EXPLORATORY ANALYSIS

We will performing exploratory analysis on the data sample to analye the frequency of terms. We will use NGramTokenizer function from the ngram library for creating different n-grams from the corpus and then we will construct a term document matrix for each n-gram token. Then we will plot N most frequent quadgram, bigrams and Trigrams using custom make_plot function.

Bigram Analysis

ng2 <- ngram(proData, n=2)
ng2freq <- get.phrasetable(ng2)

big2_10 <- head(ng2freq,10)
g <- ggplot(big2_10, aes(x=reorder(ngrams,freq), y=freq, fill=ngrams)) 
g <- g  + geom_bar(stat="identity")+ coord_flip() + xlab("Bigram") 
g <- g  + ylab("Frequency")+ labs(title="Top 10 Bigrams")
print(g)

## Trigram Analysis

ng3 <- ngram(proData, n=3)
ng3freq <- get.phrasetable(ng3)

big3Top <- head(ng3freq,10)
g <- ggplot(big3Top, aes(x=reorder(ngrams,freq), y=freq, fill=ngrams)) 
g <- g + geom_bar(stat="identity")+ coord_flip() + xlab("Trigram") 
g   <- g + ylab("Frequency")+ labs(title="Top 10 Trigrams")
print(g)

Quadgram analysis

ng4 <- ngram(proData, n=4)
ng4freq <- get.phrasetable(ng4)

big4_10 <- head(ng4freq,10)
g <- ggplot(big4_10, aes(x=reorder(ngrams,freq), y=freq, fill=ngrams)) 
g <- g  + geom_bar(stat="identity")+ coord_flip() + xlab("Quadgram") 
g <- g  + ylab("Frequency")+ labs(title="Top 10 quadgrams")
print(g)

Next Steps For Prediction Algorithm And Shiny App

This concludes our exploratory analysis. The next steps of this capstone project would be to finalize our predictive algorithm, and deploy our algorithm as a Shiny app.
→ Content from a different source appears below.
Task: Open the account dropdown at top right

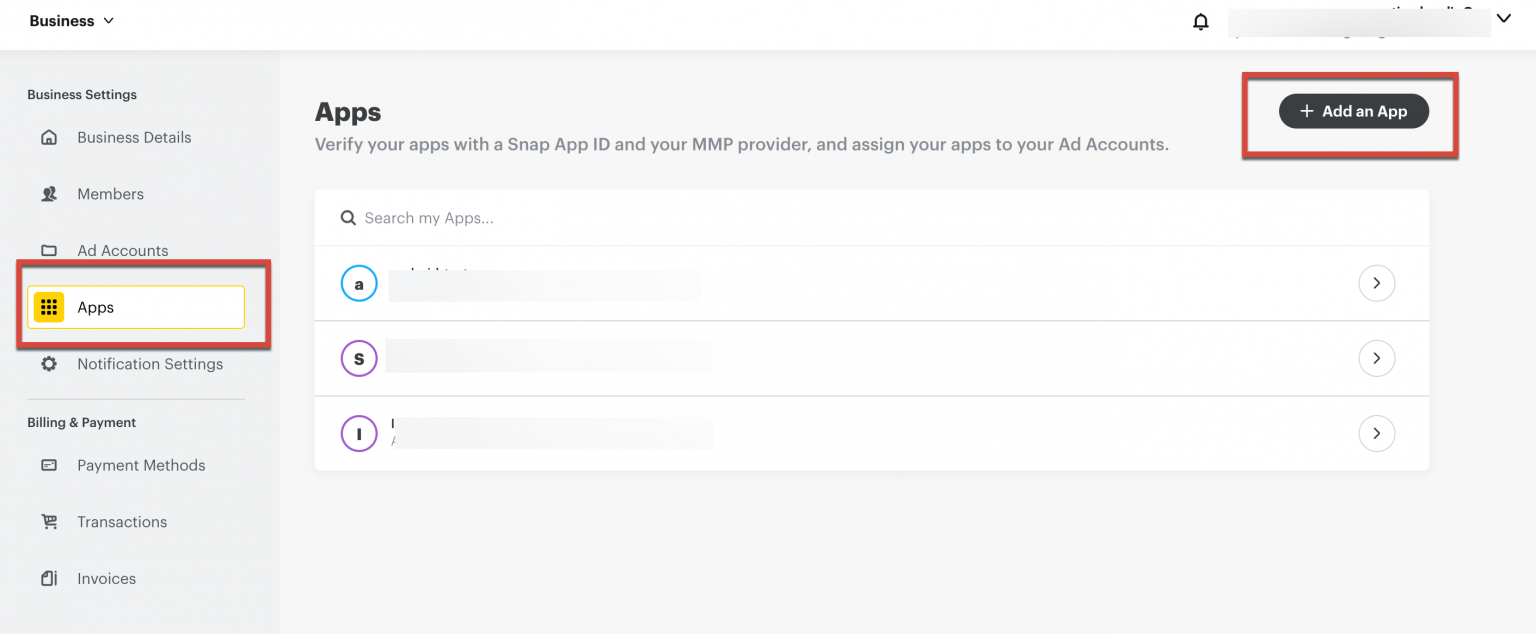Action: (x=1504, y=18)
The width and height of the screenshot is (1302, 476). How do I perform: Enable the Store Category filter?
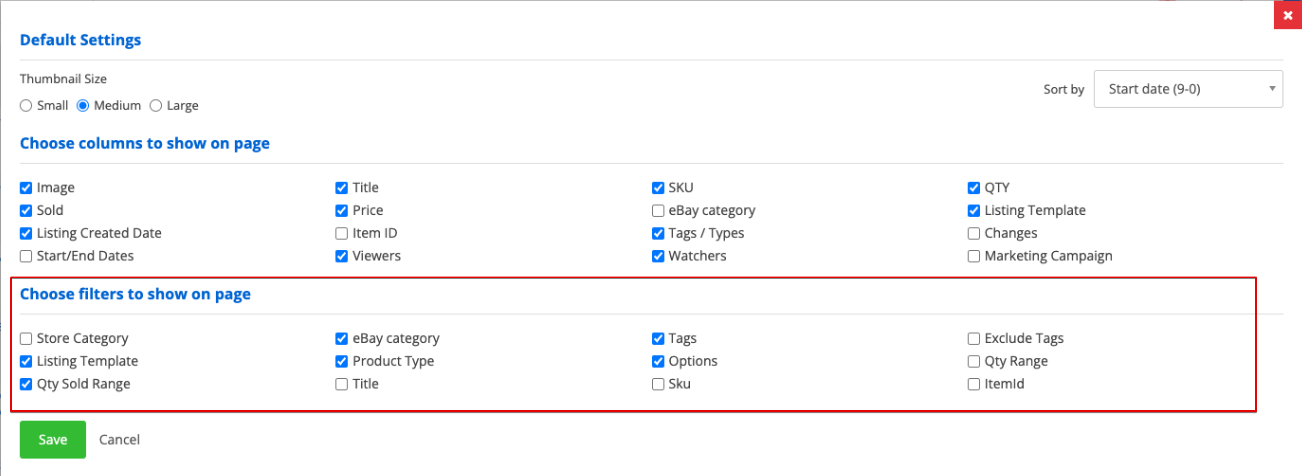pyautogui.click(x=26, y=339)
Our predictive algorithm will be using n-gram model with frequency lookup similar to our exploratory analysis above. One possible strategy would be to use the trigram model to predict the next word. If no matching trigram can be found, then the algorithm would back off to the bigram model, and then to the unigram model if needed.

The user interface of the Shiny app will consist of a text input box that will allow a user to enter a phrase. Then the app will use our algorithm to suggest the most likely next word after a short delay. Our plan is also to allow the user to configure how many words our app should suggest.